Not that I have already obtained all this, or have already been made perfect, but I press on to take hold of that for which Christ Jesus took hold of me. Brothers, I do not consider myself yet to have taken hold of it. But one thing I do: Forgetting what is behind and straining toward what is ahead, I press on toward the goal to win the prize for which God has called me heavenward in Christ Jesus.
All of us who are mature should take such a view of things. And if on some point you think differently, that too God will make clear to you. Only let us live up to what we have already attained. ”
I have always hated life and didn’t understand why God put me here on earth. I was never suicidal but I really didn’t care if I lived. I believe now that this time in my life may be exactly why God created me. I don’t know how much time the Lord will give me here on earth, and believe me I would rather be with Him than be here, but I know that from this day forward I will do everything I can to further the kingdom of God, that is why I am here for this time. He has used my whole miserable life to bring me to this place of total surrender to Him.

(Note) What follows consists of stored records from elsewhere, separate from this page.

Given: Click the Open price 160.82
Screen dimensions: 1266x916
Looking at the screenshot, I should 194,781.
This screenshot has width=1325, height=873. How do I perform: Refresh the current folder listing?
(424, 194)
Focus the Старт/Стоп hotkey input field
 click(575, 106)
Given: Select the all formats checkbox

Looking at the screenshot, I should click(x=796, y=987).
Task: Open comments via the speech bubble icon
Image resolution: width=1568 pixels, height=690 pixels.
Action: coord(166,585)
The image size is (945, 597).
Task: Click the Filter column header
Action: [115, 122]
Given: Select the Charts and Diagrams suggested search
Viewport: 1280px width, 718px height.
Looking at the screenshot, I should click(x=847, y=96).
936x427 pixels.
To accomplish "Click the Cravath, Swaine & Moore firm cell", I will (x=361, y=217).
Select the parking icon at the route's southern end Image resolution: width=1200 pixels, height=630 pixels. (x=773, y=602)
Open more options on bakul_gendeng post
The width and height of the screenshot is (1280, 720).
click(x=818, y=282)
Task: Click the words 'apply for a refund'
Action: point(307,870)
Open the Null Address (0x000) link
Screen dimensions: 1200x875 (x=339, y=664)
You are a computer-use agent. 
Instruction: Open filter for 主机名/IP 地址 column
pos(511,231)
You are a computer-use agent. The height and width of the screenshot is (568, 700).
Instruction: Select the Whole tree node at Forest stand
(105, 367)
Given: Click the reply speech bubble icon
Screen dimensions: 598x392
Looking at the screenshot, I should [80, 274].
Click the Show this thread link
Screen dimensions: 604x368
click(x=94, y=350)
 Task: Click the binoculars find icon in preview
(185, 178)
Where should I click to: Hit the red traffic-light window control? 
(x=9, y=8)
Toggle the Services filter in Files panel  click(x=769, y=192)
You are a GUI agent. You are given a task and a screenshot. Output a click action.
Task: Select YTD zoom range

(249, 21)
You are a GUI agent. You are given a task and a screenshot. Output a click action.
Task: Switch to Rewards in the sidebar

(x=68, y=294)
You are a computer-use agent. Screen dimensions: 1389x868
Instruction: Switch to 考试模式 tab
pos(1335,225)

Please don’t feel sorry for us, this is the biggest and greatest blessing anybody could ever receive from the Lord. I don’t know how we will find the money to drive around to do what He will have us do, but I know that He will supply all our needs according to His riches in Christ Jesus, Phil.4:19. This is about to become the greatest season of our lives. I wrote this to encourage others going through similar things in their lives. I have never done anything like this before, but I hope the Lord will use it to glorify Him.
I want to acknowledge some people who helped me gain a greater knowledge of God. First and most important my precious wife Georgene, who stuck by me before I was saved and since.. Pastor Jerry Quillen for bringing me to the knowledge of Christ Jesus and especially my brother, my friend, my pastor Shepherd Mike Bettencourt who truly brought me to a deeper understanding of Gods Word and His true HOLINESS. You are awesome!”